South Sudan Militant Group to Release 3,000 Child Soldiers

UNICEF Child soldiers at Cobra camp in Gumuruk, South Sudan go to a demobilization ceremony.

UNICEF calls it "one of the largest ever demobilizations of children."

Nearly three hundred children between ages 11 and 17 laid down their arms Tuesday, in the first step of an ambitious program to reintegrate some 3,000 child soldiers in South Sudan, according to UNICEF.

The children are members of the South Sudan Democratic Army Cobra Faction, a militant group in eastern Sudan whose leader, David Yau Yau, signed a peace agreement with the government last year amid ongoing violence in the country.

UNICEF, which helped broker the children’s release, said it would mark one of the largest demobilization of children soldiers ever. It expects the full handover to take weeks.

“These children have been forced to do and see things no child should ever experience,” UNICEF South Sudan Representative Jonathan Veitch said in a statement.

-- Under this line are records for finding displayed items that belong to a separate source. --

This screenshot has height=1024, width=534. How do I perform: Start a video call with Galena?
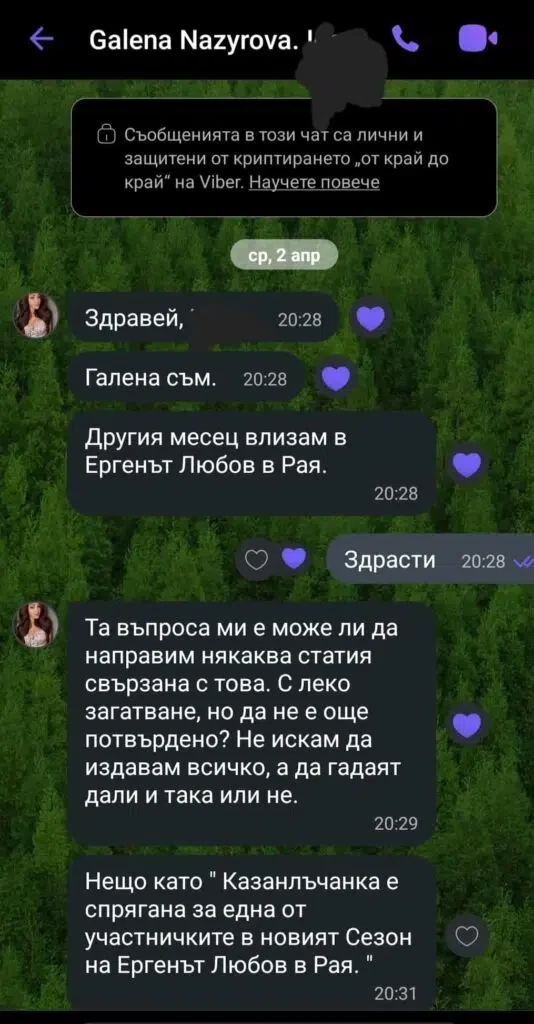478,39
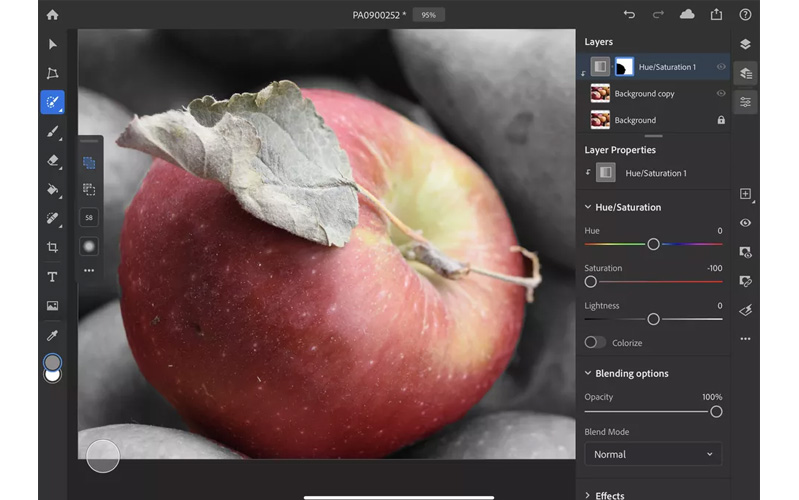Select the Paint Bucket fill tool
Image resolution: width=799 pixels, height=500 pixels.
pos(53,189)
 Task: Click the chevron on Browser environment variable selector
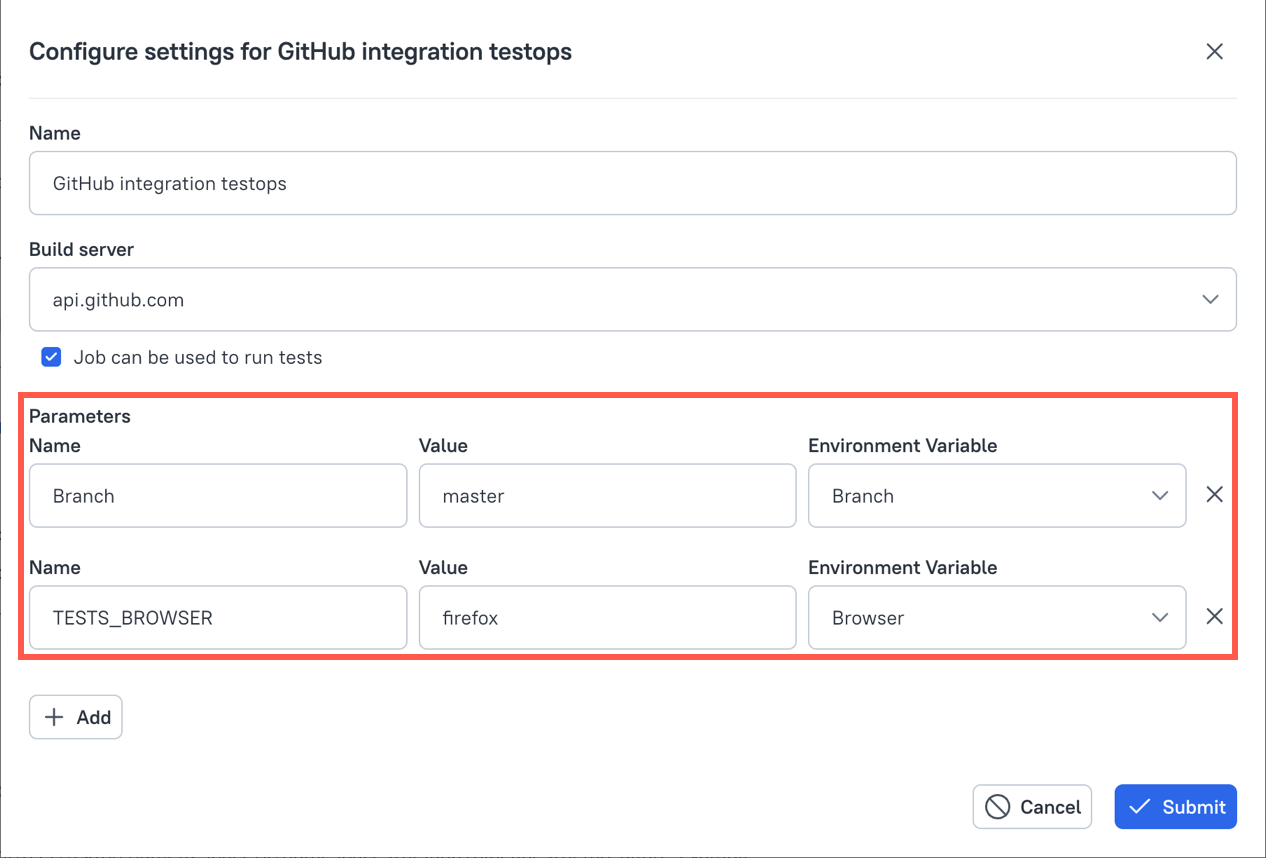point(1160,617)
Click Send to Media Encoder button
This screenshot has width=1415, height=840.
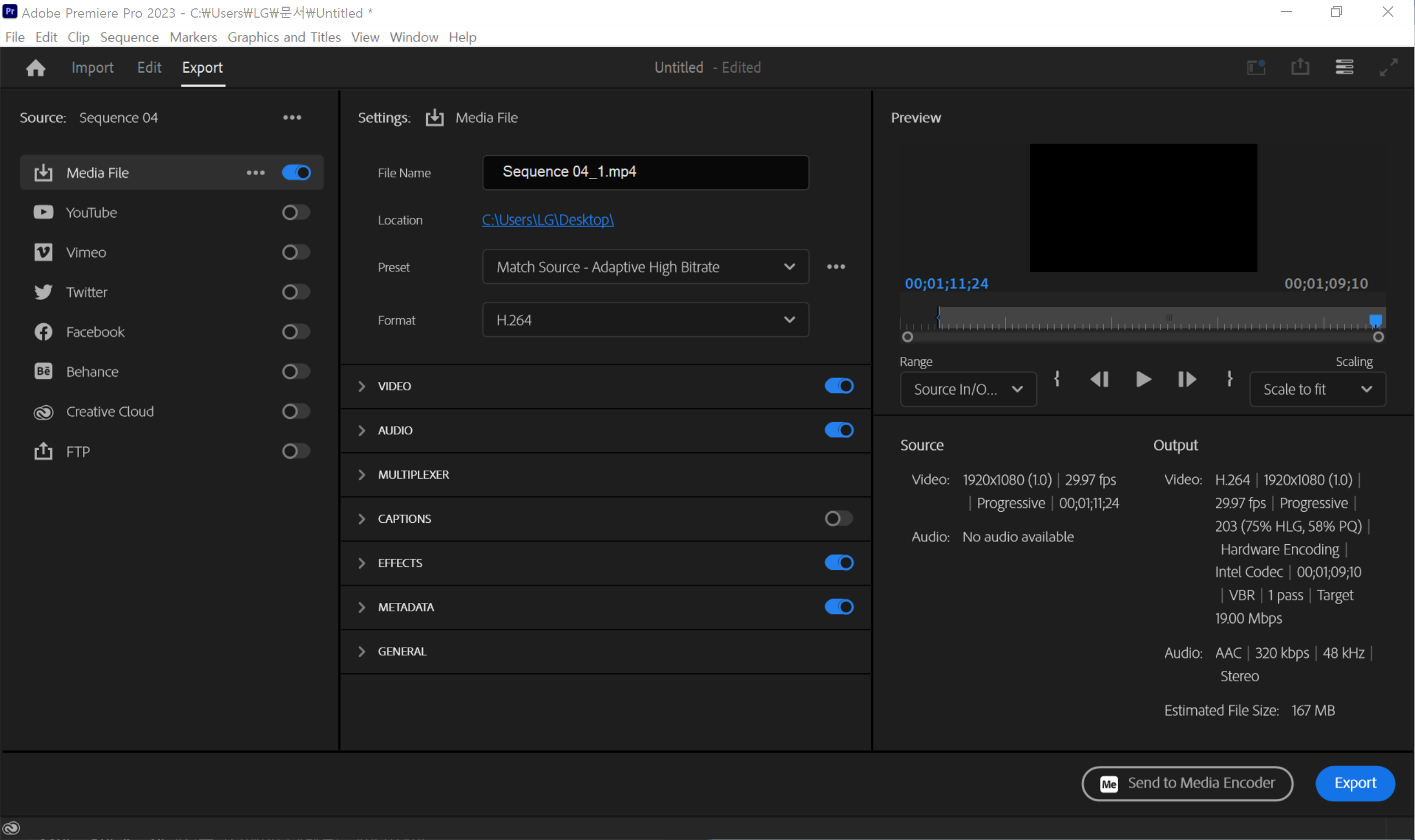tap(1187, 783)
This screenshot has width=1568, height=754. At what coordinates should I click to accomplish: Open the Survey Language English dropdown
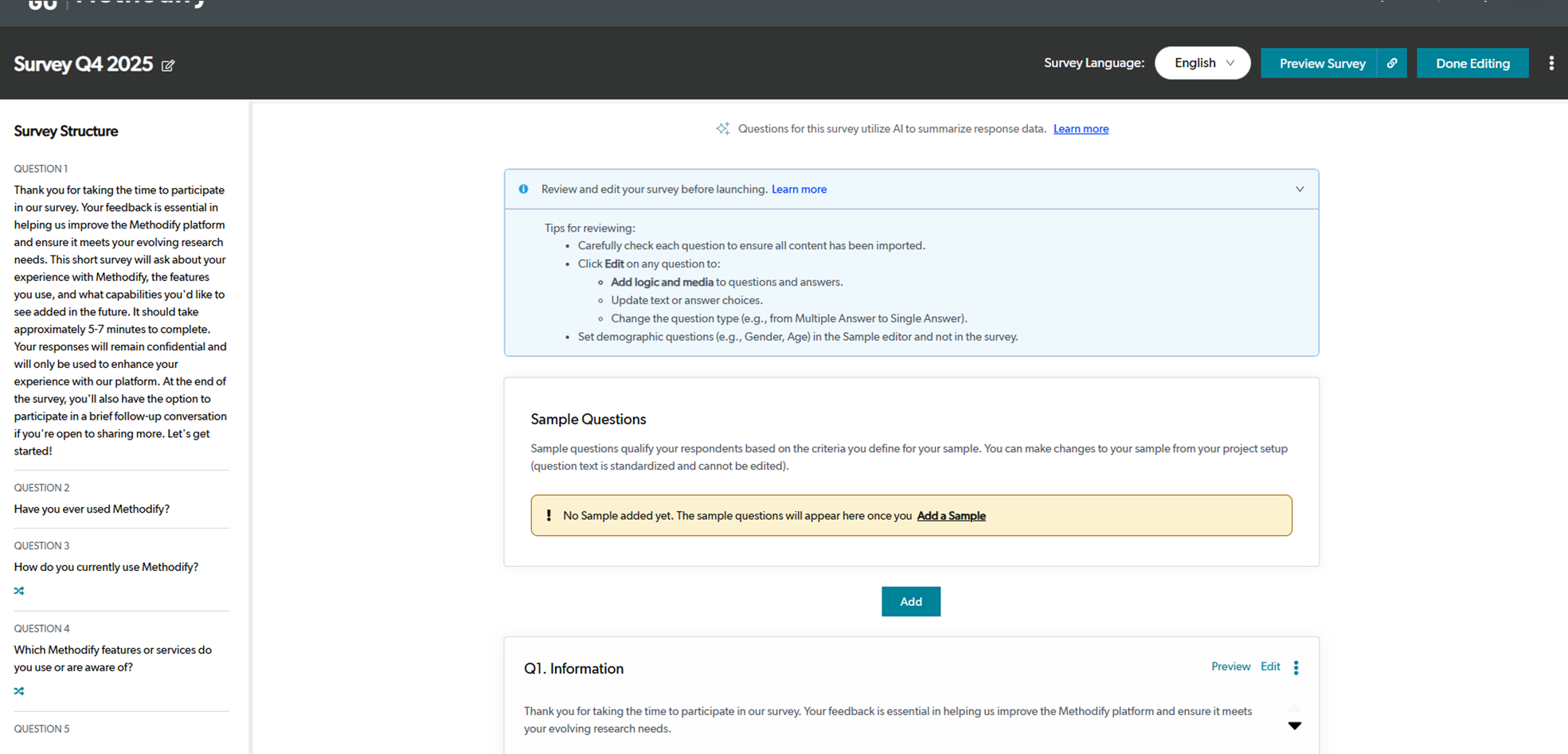(1202, 63)
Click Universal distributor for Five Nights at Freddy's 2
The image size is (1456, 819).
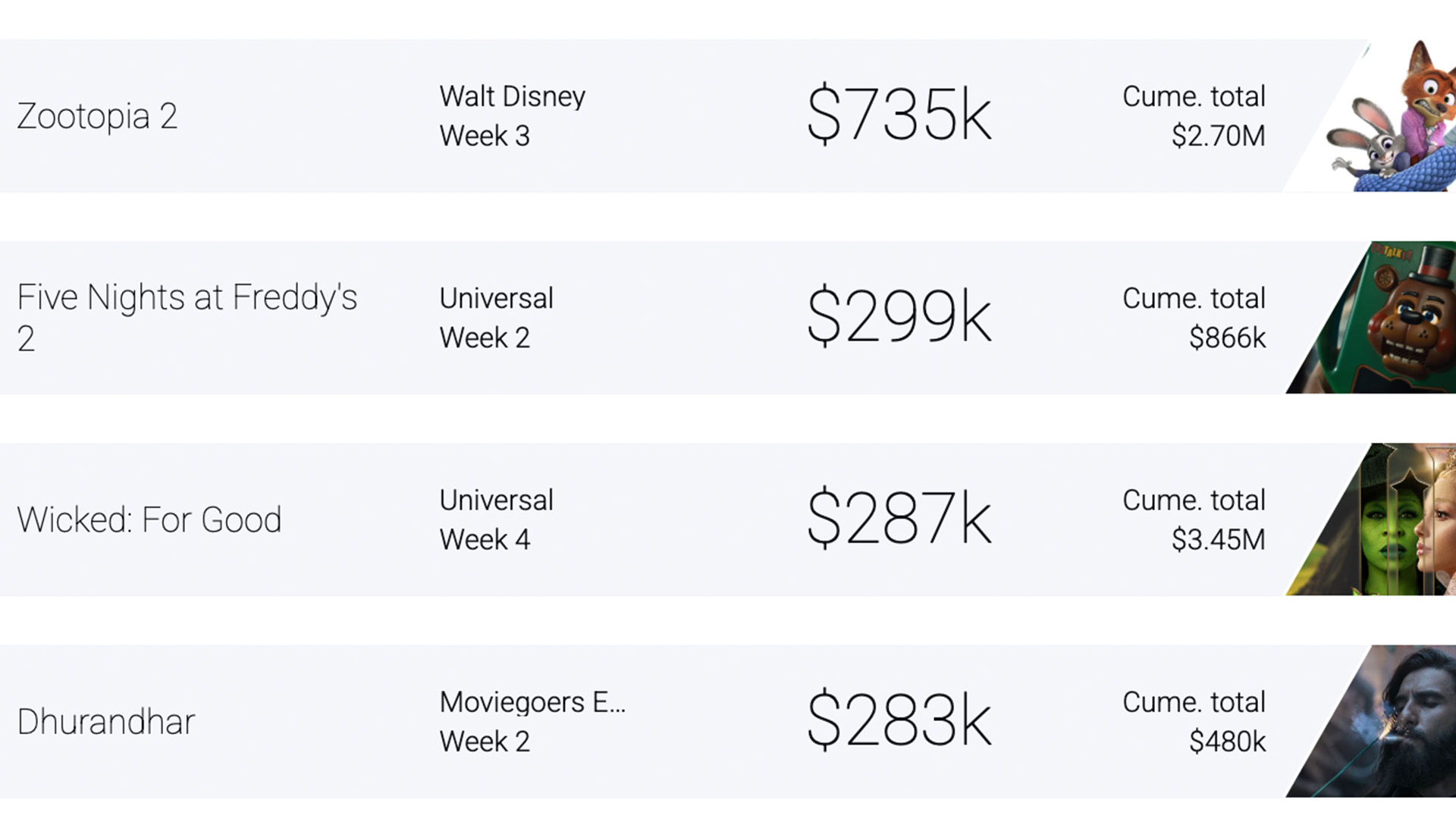(497, 298)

Since fighting broke out between President Salva Kiir and supporters of Vice President Riek Machar in December 2013, the country—which broke off from Sudan, its northern neighbor, in 2011—has been embroiled in a conflict between the government and rebel groups that has killed more than 10,000 people and displaced some 1.5 million others.

But the conflict has taken a disproportionate toll on children, forcing some 400,000 students out of school and prompting a surge in the number of child soldiers, according to Ettie Higgins, the deputy representative for UNICEF in South Sudan. Since the fighting began, an estimated 12,000 children have been recruited to fight with armed groups on both sides.

Now UNICEF and other organizations, in conjunction with the government, are aiming to return those children to their families.

“They’re happy to give their gun up and they just want to go to school,” Higgins said in a telephone interview from South Sudan after the first group of 280 children were released. “That’s been the key message we’re getting.”

UNICEF and its partner organizations said they will provide counseling and health care to the children as they attempt to reunite them with their families. The aid groups are also working with local communities, which have agreed to welcome back the children recruited by the Cobra Faction, to prevent discrimination and limit the chances that the children are again recruited.

But UN officials stress that the program risks stalling if funding dries up. UNICEF, which is appealing for $10 million in funding, says the process of reintigrating the children costs roughly $2,330 a child over two years.

“At the risk of sounding like other conflict zones, we don’t want to lose another generation here,” Higgins said. “These children, despite everything they’ve gone through, they’re still looking to the future. We mustn’t let them down.”